[RFC PATCH v3 04/12] Validate r1 value before going to host kernel in virtual mode.

Mon Sep 9 15:29:30 EST 2013

On Tue, Aug 27, 2013 at 01:01:48AM +0530, Mahesh J Salgaonkar wrote:
> From: Mahesh Salgaonkar <mahesh at linux.vnet.ibm.com>
> 
> We can get machine checks from any context. We need to make sure that
> we handle all of them correctly. Once we decode MCE reason and generate
> MCE event, we continue in host kernel in virtual mode so that we can
> log/display it later. But before going to virtual mode we need to make
> sure that r1 points to host kernel stack. But machine check can occur
> in any context and r1 may not always point to host kernel stack. In cases
> where we can not trust r1 value, we should queue up the MCE event and return
> from interrupt.
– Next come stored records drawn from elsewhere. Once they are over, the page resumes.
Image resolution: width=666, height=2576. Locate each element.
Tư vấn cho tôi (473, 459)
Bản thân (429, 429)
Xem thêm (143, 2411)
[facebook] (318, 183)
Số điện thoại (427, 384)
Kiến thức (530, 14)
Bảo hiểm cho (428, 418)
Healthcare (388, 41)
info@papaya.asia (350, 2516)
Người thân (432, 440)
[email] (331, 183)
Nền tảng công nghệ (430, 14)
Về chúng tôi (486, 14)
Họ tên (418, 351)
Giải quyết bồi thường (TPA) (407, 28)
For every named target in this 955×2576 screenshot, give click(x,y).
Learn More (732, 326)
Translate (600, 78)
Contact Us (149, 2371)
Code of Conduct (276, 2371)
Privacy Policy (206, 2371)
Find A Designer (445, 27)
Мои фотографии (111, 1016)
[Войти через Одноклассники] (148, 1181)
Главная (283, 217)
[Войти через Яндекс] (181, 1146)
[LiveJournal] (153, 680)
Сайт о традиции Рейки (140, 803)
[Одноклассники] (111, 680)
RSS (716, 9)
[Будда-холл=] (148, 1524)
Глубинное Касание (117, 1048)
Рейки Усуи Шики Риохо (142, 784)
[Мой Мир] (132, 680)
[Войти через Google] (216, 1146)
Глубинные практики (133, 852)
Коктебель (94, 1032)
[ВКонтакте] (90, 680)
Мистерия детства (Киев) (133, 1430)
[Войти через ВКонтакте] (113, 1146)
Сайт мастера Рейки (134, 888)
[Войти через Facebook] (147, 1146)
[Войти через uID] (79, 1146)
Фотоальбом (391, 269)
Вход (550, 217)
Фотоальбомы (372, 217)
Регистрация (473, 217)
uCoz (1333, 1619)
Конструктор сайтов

This patch implements the additional checks that helps to
> decide whether to deleiver machine check event to host kernel right away
> or queue it up and return.

Some comments below...

> +	/*
> +	 * We are now going to host kernel in V mode. We need to make sure
> +	 * that r1 points to host kernel stack.
> +	 *
> +	 * If we are coming from userspace then we can continue in host kernel
> +	 * in V mode.
> +	 * But if we are coming from kernel and r1 does not point to kernel
> +	 * stack then we can not continue, instead we return from here.
> +	 */
> +
> +	ld	r12,_MSR(r1)
> +	andi.	r11,r12,MSR_PR		/* See if coming from user. */
> +	bne	3f			/* continue if we are. */
> +
> +#ifdef CONFIG_KVM_BOOK3S_64_HV
> +	/*
> +	 * We are coming from kernel context. Check if we are coming from
> +	 * guest. if yes, then we can continue. We will fall through
> +	 * do_kvm_200->kvmppc_interrupt which will setup r1 correctly.
> +	 */

It seems fragile to have to check various conditions to know whether
r1 is actually a kernel stack pointer, but I guess it's the best we
can do at present.

> +	lbz	r11,HSTATE_IN_GUEST(r13)
> +	cmpwi	r11,0			/* Check if coming from guest */
> +	bne	3f			/* continue if we are. */
> +
> +	/*
> +	 * So, we did not come from guest. That leaves three possibilities:
> +	 * a. We come from secondary thread which just came out of nap and
> +	 *    about to call kvm_start_guest.
> +	 * b. We come from secondary thread which is about to go to nap
> +	 *    state (see kvm_no_guest()).
> +	 * c. We come from opal context and r1 may be pointing to opal
> +	 *    kernel stack.
> +	 */
> +
> +	lbz	r11,HSTATE_HWTHREAD_STATE(r13)
> +	cmpwi	r11,KVM_HWTHREAD_IN_NAP	/* Was it nap-ing? or about to */
> +	beq	0f		/* Queue up event and return from interrupt */

Two comments here: first, we change the hwthread_state to
KVM_HWTHREAD_IN_KERNEL before loading up r1 -- this is in
system_reset_pSeries in exceptions-64s.S.  So this test isn't really
safe.  It would be possible to add ld r1, PACAR1(r13) before setting
the hwthread_state, and I think that would fix it.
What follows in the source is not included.